Students in more than 120 countries clamoured for action on climate change at protests around the world on Friday, drawing inspiration from Greta Thunberg, a Swedish teen who has staged weekly solitary protests in Stockholm since August.
Hundreds of thousands of students around the world joined 16-year-old Thunberg – recently nominated for the Nobel Peace Prize – in urging politicians to tackle climate change and limit global warming.
Friday’s wave of demonstrations began in Australia and New Zealand before spreading to Europe and the Americas. Many of the rallies drew tens of thousands of people. Participants held signs with slogans such as “School strike for the climate,” “Don’t be a fossil fool” and “The ocean is rising and so are we.”
Zazie-Rea Taylor, 11, echoing comments by other students at rallies in other world capitals, told people in Wellington she wasn’t at the protest to skip school but because her future depended on action.
“I would prefer that science and technology were used to save the planet rather than exploit it,” Taylor said.

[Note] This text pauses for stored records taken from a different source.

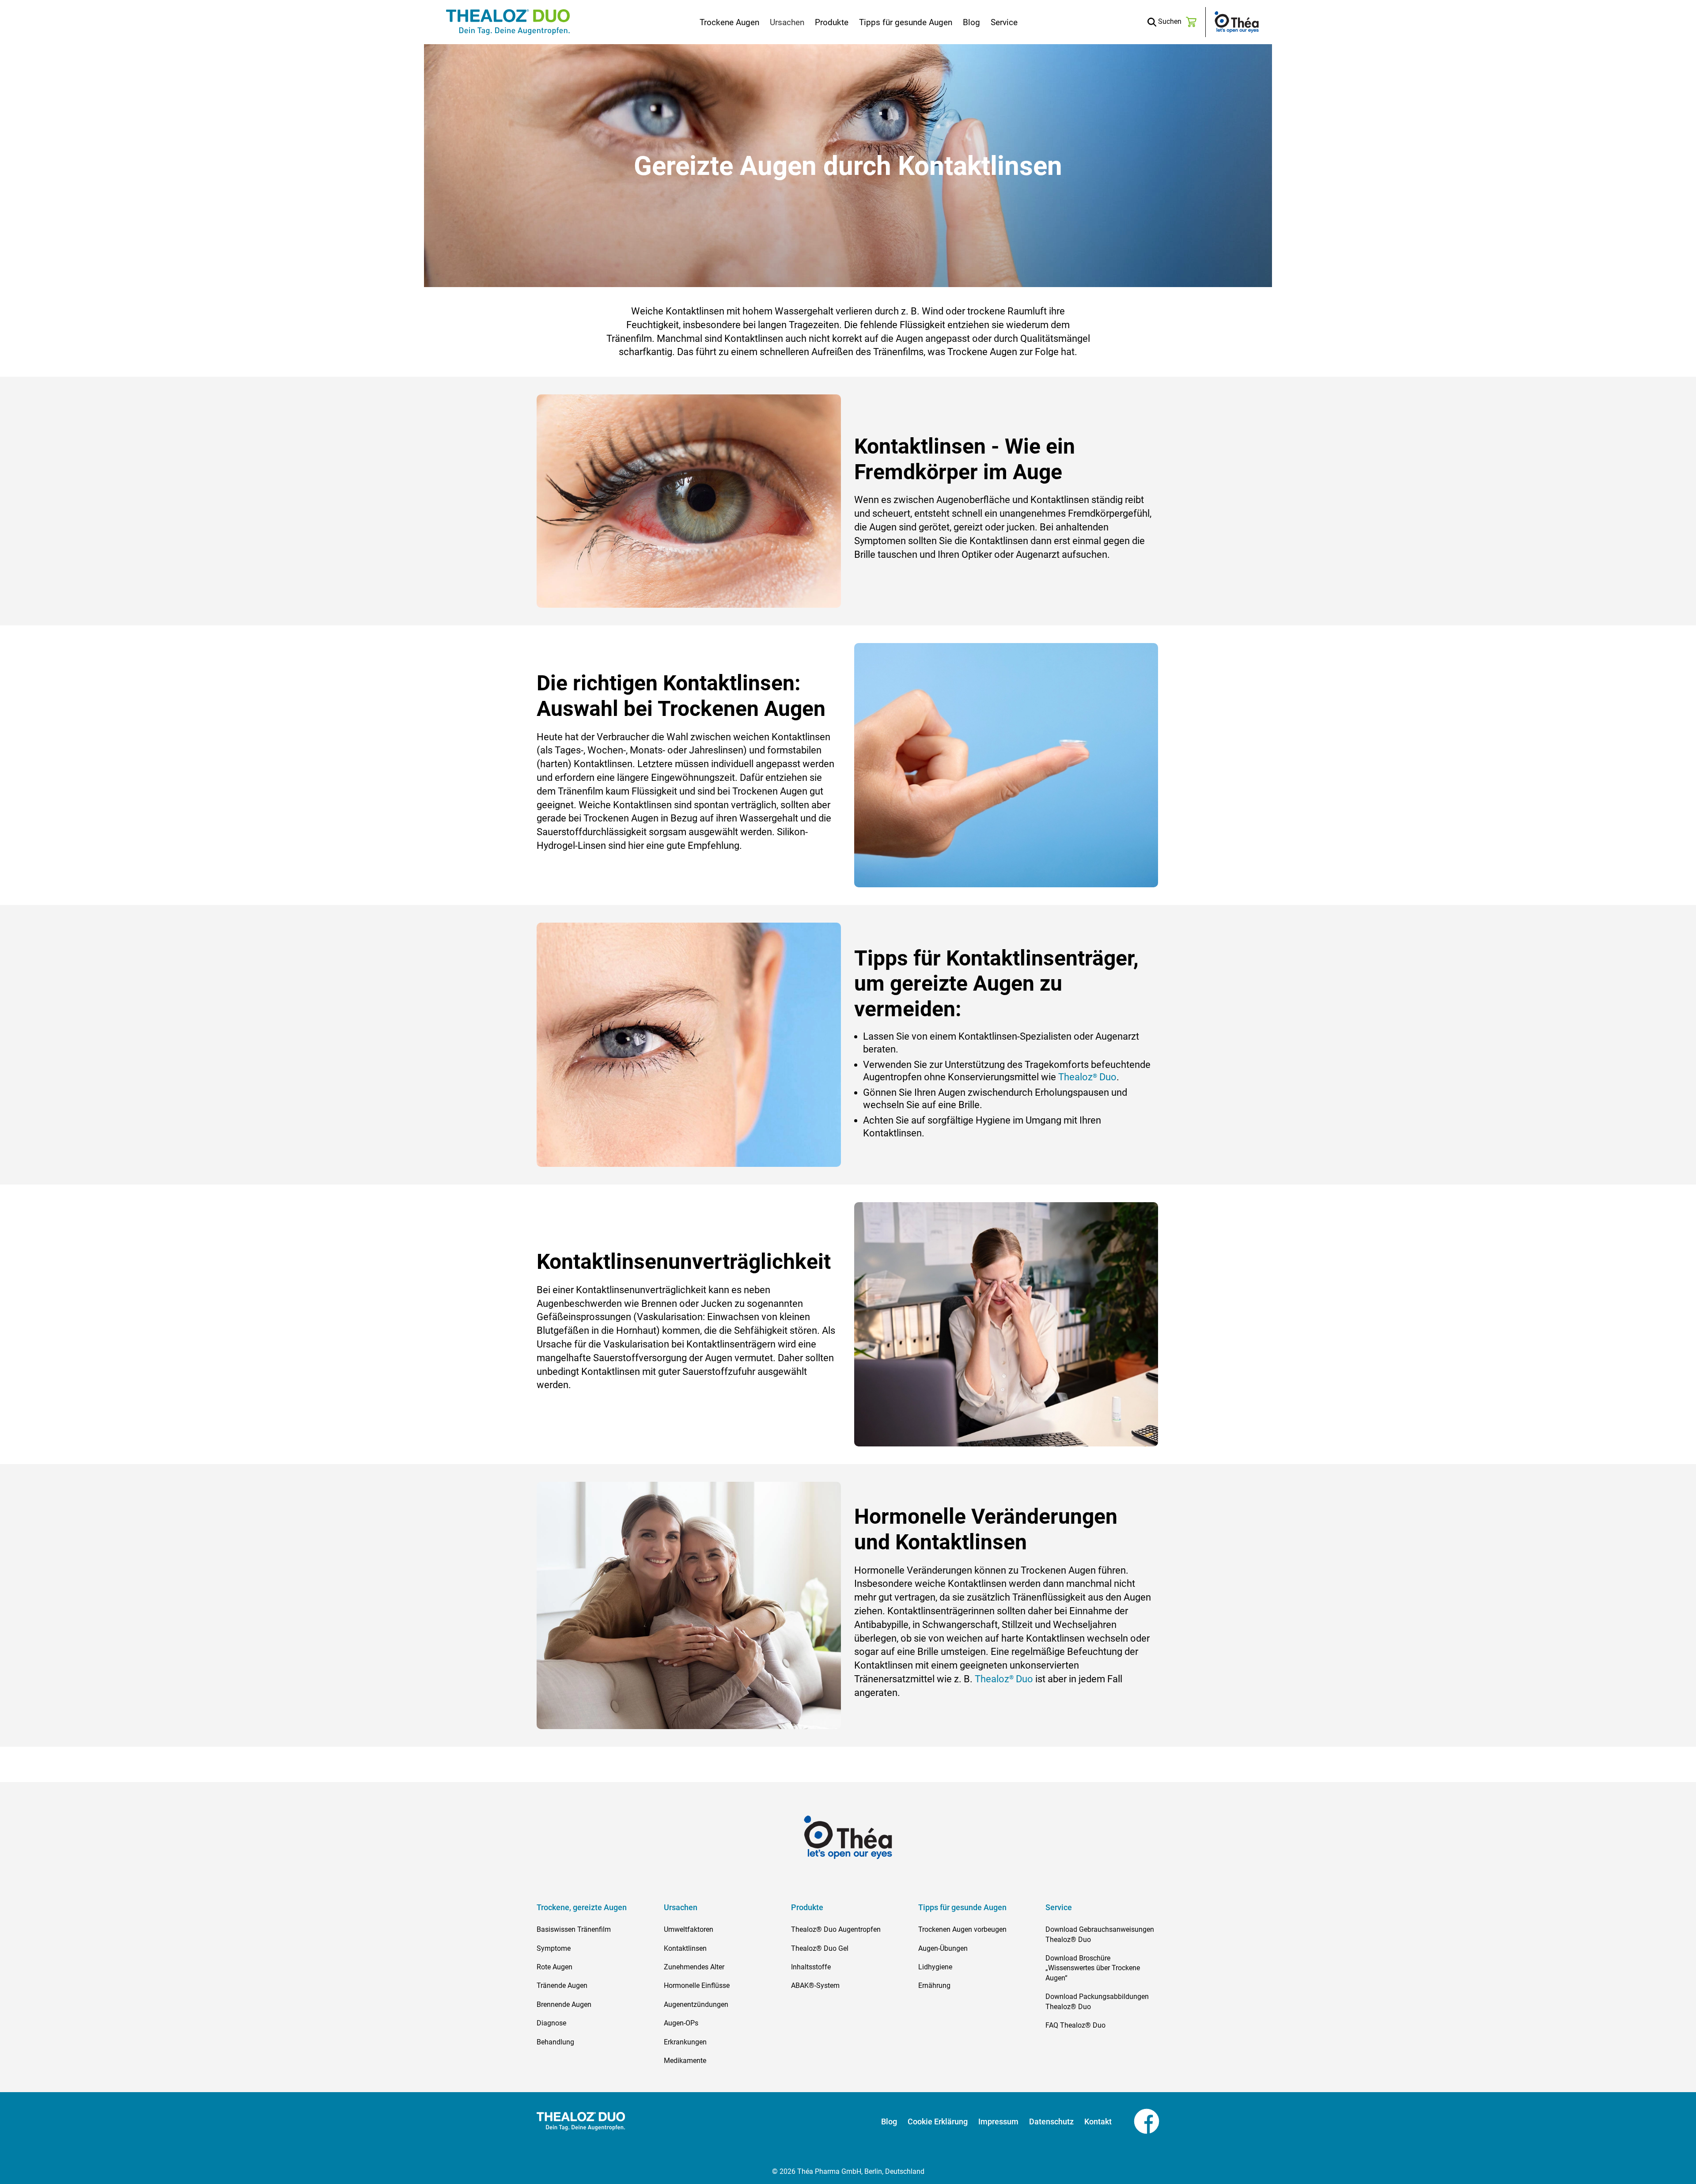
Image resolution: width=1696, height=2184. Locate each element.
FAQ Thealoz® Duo (1075, 2025)
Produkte (831, 22)
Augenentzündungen (696, 2004)
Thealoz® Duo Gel (819, 1948)
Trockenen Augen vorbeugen (962, 1929)
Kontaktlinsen (685, 1948)
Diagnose (551, 2023)
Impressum (998, 2121)
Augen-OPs (681, 2023)
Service (1004, 22)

In Australia, hundreds of pupils gathered in Cairns, a city near the Great Barrier Reef, to kick off the global protest.
“I decided to skip school today because I care about our future,” 16-year-old Emma Demarchi told dpa in Melbourne. “What is the use of school if there is no planet for us to live in?”
In Stockholm, Thunberg spoke to the estimated 6,000 protesters who had gathered outside the Swedish parliament in a drizzling rain.

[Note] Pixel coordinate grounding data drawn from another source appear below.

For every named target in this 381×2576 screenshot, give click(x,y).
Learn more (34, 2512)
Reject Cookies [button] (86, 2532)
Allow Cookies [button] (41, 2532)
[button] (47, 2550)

“We, the young, have not contributed to this crisis,” Thunberg told the crowds. “We will not accept it. We will not let it happen. Therefore, we are striking. We are striking because we want a future, and we will continue.”

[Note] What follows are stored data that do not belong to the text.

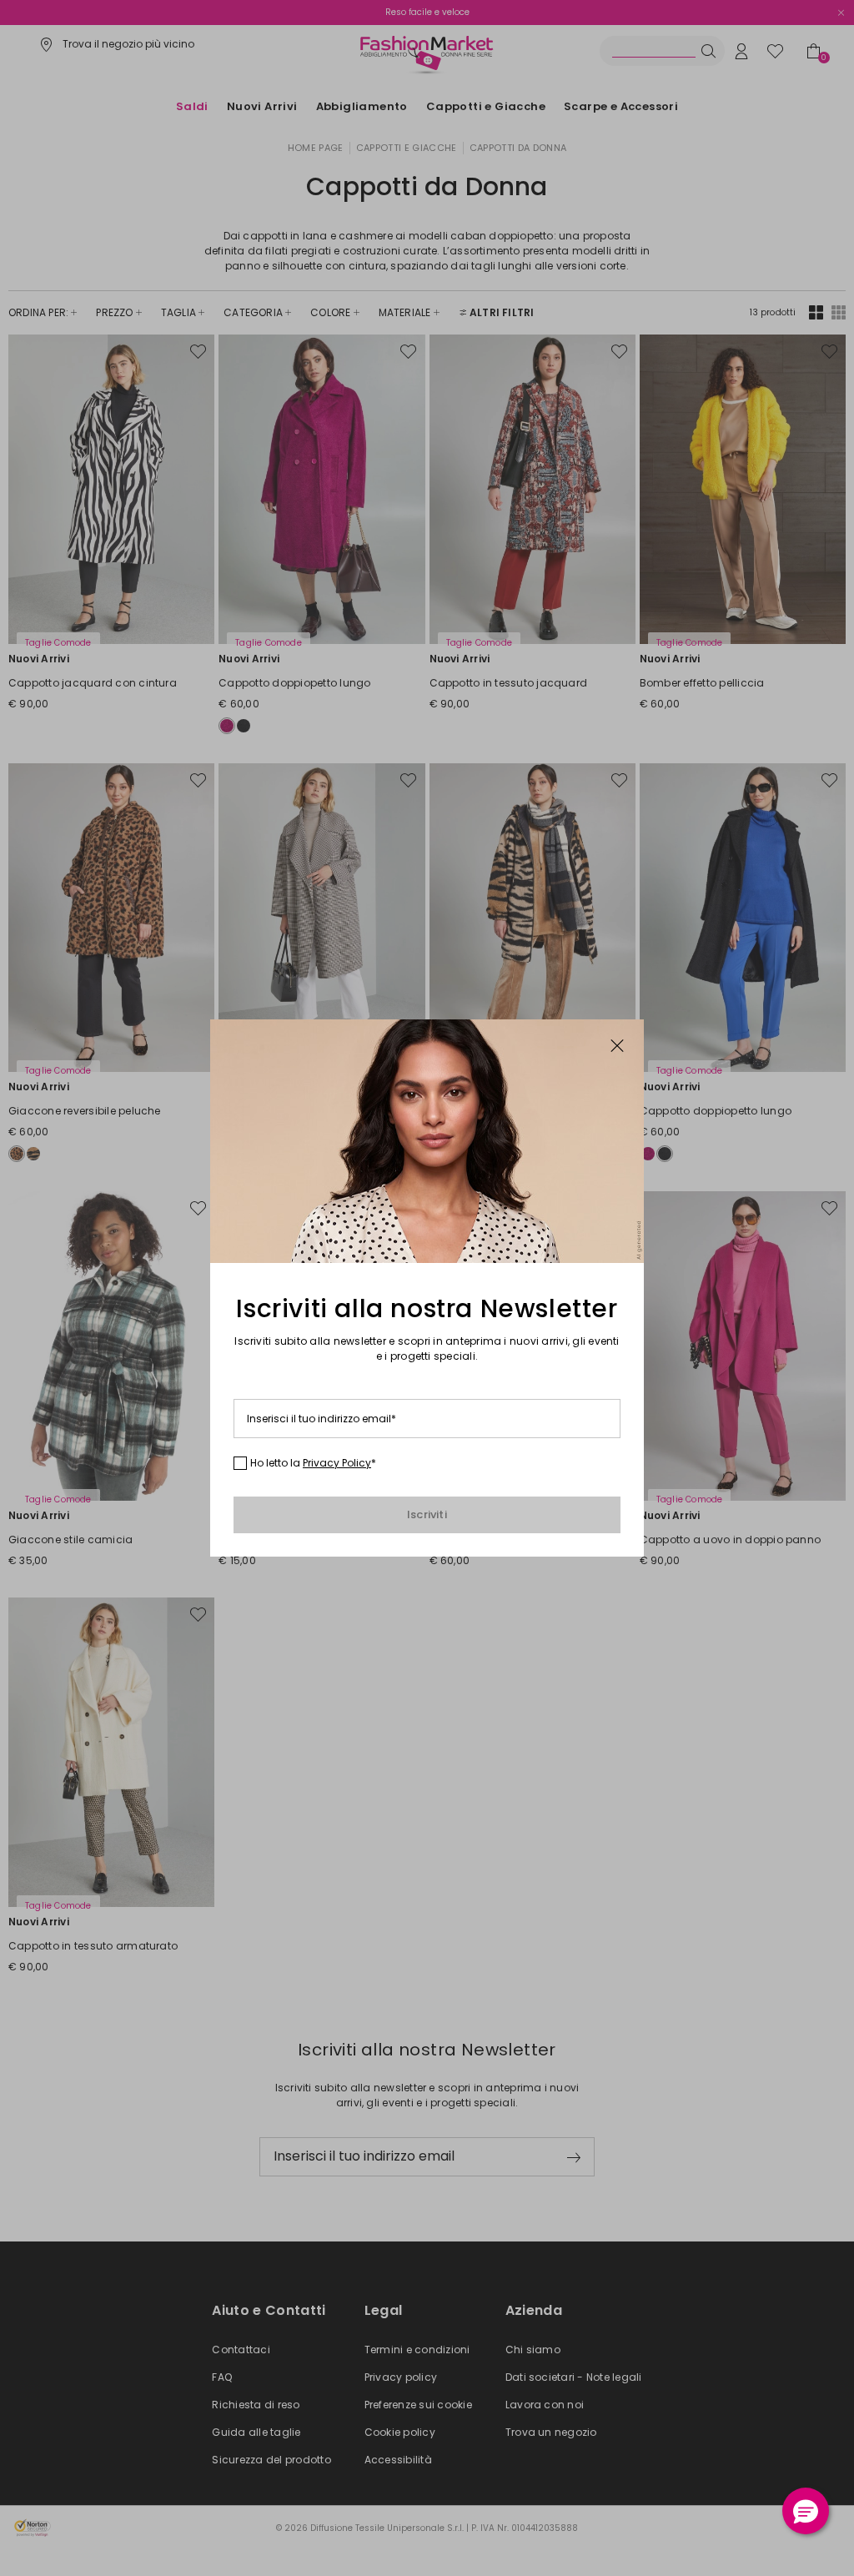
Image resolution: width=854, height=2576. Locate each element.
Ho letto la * (313, 1463)
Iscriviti (427, 1514)
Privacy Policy (337, 1463)
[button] (805, 2511)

Thunberg recently addressed world leaders at the World Economic Forum in Switzerland’s Davos and at the UN’s climate conference in Poland.
Elsewhere in Europe, around 30,000 people took to the streets of Brussels, with school children defying the rain to participate in demonstrations across the country, the Belga news agency reported.
Thousands of young people took to the streets of Paris and other cities across France to call for urgent action. Paris police put protester attendance at 29,000 in the French capital.
Young protesters in the Swiss city of Lucerne alluded to warmer winters with slogans such as “Grandma, what is snow?” And in Rome, students and other activists held up colourful banners, clapped and shouted slogans such as “There is only one planet!”
In Milan, a bigger protest attracted more than 100,000 people in the square outside the city’s cathedral, according to organizers quoted by the ANSA news agency.
Organizers of protests in Germany said more than 300,000 people took part in demonstrations across the country. The largest were in Berlin, Cologne and Munich, each with more than 10,000 demonstrators, according to police counts.
In Vienna, a crowd of 10,000 gathered in the city centre to protest the lack of political action, while some 1,500 students in the town of Bregenz rang their mobile phone alarms in unison to show that “time is running out” to protect the climate, protest organizer Alexandra Seybal said.
Sizeable turnouts were seen in many of India’s largest cities, with students in New Delhi demanding the Indian government stop using coal and act against climate change and air pollution. “No Breath, No Vote,” read one banner.
Dozens of rallies took place across the United States, but they were smaller than the ones in Europe.
A few hundred people gathered near the US Capitol in Washington, where one of the organizers, Serena Moscarella, 16, of Bethesda, Maryland, said she was concerned that adults haven’t done enough to guarantee a liveable planet in the future.
“We have only 11 years before climate change is irreversible, so I want to do as much as I can before those 11 years are over,” Moscarella told dpa.
She said Trump, who has moved to pull the US out of the Paris climate agreement, should be thinking about his grandchildren and “what kind of impact he wants to leave – if he wants to be on the right side of history.”
Several school strikes were planned in New York City, where Alexandria Villasenor, 13, has been protesting every Friday outside UN headquarters.
The climate activist was visiting family last year in California when a wildfire broke out and decimated the nearby town of Paradise, which she called a “wake-up call” on the effects of climate change.